The 397th Engineer Battalion is a multi-role engineer battalion of the United States Army based in Marina, California. Activated 18 May 1959 at Eau Claire, the battalion traces its lineage back to World War II. It is a United States Army Reserve formation and is subordinate to the 301st Maneuver Enhancement Brigade at Joint Base Lewis McCord WA.

== Organization ==
The battalion is a subordinate unit of the 301st Maneuver Enhancement Brigade.
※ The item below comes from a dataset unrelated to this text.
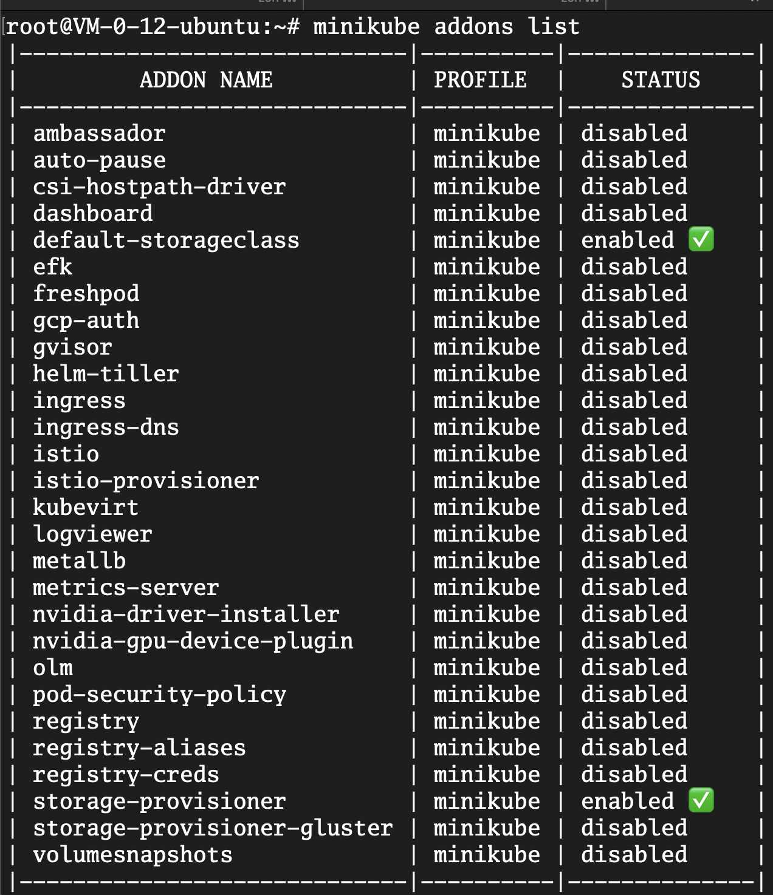773x895 pixels.
Task: Click the root@VM-0-12-ubuntu prompt text
Action: (153, 27)
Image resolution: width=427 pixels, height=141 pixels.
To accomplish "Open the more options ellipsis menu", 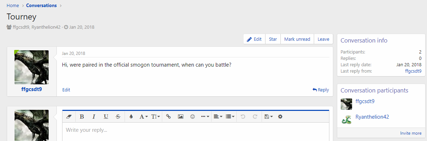I will click(205, 116).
As of January 2026 the battalion consists of the following units:

- 397th Engineer Battalion, in Marina (CA)
  - Headquarters and Headquarters Company, 397th Engineer Battalion, in Marina (CA)
  - Forward Support Company, 397th Engineer Battalion, in Marina (CA)
  - 322nd Engineer Company (Vertical Construction Company — VCC), in Sloan (NV)
  - 386th Engineer Company (Clearance), in Sloan (NV)
  - 374th Combat Engineer Company - Infantry (CEC-I), in Concord (CA)
  - 801st Engineer Company (Engineer Construction Company — ECC), in Vallejo (CA)

== Lineage ==
Constituted 5 May 1942 in the Army of the United States as the 2d Battalion, 353d Engineer Regiment

Activated 15 August 1942 at Camp White, Oregon, as the 2d Battalion, 353d Engineer General Service Regiment

Reorganized and redesignated 1 April 1944 as the 1393d Engineer Construction Battalion

Inactivated 28 February 1946 in Japan

Redesignated 6 February 1947 as the 397th Engineer Construction Battalion, and allotted to the Organized Reserves

Activated 19 February 1947 at Milwaukee, Wisconsin

(Organized Reserves redesignated 25 March 1948 as the Organized Reserve Corps; redesignated 9 July 1952 as the Army Reserve)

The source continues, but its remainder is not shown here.